Surviving the Pandemic in Prison

cots in an empty room

This piece on the COVID-19 pandemic in prison is the eleventh piece in the 2020 Visions: Imagining (Post-) COVID Worlds series, which aims to reflect on the uneven impacts of the “pandemic year” and to consider new futures that might be made possible in its wake. Series editors: Weishun Lu, Juniper Lewis, Richelle Wilson, and Addie Hopes.

In the fall of 2020, Lawrence Jenkins, an abolitionist currently incarcerated at Stafford Creek Corrections Center, and Carrie Freshour began a correspondence.
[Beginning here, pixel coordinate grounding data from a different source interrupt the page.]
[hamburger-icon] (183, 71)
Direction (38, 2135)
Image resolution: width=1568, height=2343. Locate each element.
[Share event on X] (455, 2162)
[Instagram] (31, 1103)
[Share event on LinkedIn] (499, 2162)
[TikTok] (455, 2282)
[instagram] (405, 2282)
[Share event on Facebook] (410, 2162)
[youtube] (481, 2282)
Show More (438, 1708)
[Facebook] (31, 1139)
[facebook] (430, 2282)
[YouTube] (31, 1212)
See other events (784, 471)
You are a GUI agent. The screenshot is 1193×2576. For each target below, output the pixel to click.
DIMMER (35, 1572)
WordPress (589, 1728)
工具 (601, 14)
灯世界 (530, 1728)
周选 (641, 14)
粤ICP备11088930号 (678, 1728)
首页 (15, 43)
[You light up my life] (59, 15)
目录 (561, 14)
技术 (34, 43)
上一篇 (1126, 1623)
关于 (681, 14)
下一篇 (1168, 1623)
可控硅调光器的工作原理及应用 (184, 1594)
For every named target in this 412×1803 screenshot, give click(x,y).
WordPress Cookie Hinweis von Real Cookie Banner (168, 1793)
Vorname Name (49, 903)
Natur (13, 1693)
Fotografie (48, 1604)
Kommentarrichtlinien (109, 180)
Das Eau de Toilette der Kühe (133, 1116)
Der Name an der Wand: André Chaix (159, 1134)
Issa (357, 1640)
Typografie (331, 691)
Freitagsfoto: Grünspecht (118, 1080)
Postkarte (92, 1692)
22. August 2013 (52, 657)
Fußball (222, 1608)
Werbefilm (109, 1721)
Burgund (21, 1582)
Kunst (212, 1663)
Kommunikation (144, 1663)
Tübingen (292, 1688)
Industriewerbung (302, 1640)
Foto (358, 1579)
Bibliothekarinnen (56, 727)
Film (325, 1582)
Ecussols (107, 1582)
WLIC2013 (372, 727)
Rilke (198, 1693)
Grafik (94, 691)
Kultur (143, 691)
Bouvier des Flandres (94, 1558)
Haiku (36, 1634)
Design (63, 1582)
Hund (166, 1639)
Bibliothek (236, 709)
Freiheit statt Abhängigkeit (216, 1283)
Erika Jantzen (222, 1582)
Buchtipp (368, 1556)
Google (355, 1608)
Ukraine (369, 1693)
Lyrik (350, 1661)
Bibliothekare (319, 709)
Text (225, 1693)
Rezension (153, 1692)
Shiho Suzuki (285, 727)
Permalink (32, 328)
Both Lawrence and Carrie organize as members of Free Them All WA, a grassroots abolitionist organization of currently and formerly incarcerated people, family members, and community members. In the midst of the pandemic, they exchanged messages about industrial agriculture, land, and agroecology.

The following interview features some of the messages Carrie and Lawrence shared over JPay, a private information and financial service provider in the U.S. prison system, since March 12, 2020, in which they discuss the Washington State Department of Corrections’ (DOC’s) response to COVID-19. This includes acts of racial terror and targeted COVID-19-related retaliation and disorganizing by DOC staff. 

This conversation has been edited for length and clarity.

Can you tell us a little bit about yourself: who you are, where you’re from, what keeps you motivated in the work that you do? 

My name is Lawrence Jenkins. I am a Black political prisoner, scientist, farmer, educator, artist, and organizer. I was born and raised in Seattle, WA and I’m currently serving 26 years in the Washington State Department of Corrections (DOC). I work inside the prison to help prisoners prepare for freedom, independence, and self-determination once they are free. I use the liberation-education model (peer-to-peer) backed by mutual aid, support, and solidarity from an outside community network to do this work independent from the prison. The work I do outside is essentially the same but centered around food and land sovereignty, economic development, political advancement, and sustainability. I help prisoners and the families and communities we are absent from, yet still belong to, overcome systems of oppression that perpetuate poverty, hunger, disease, houselessness, miseducation, displacement, and disposability. I’m connected to work throughout Washington State and across the U.S.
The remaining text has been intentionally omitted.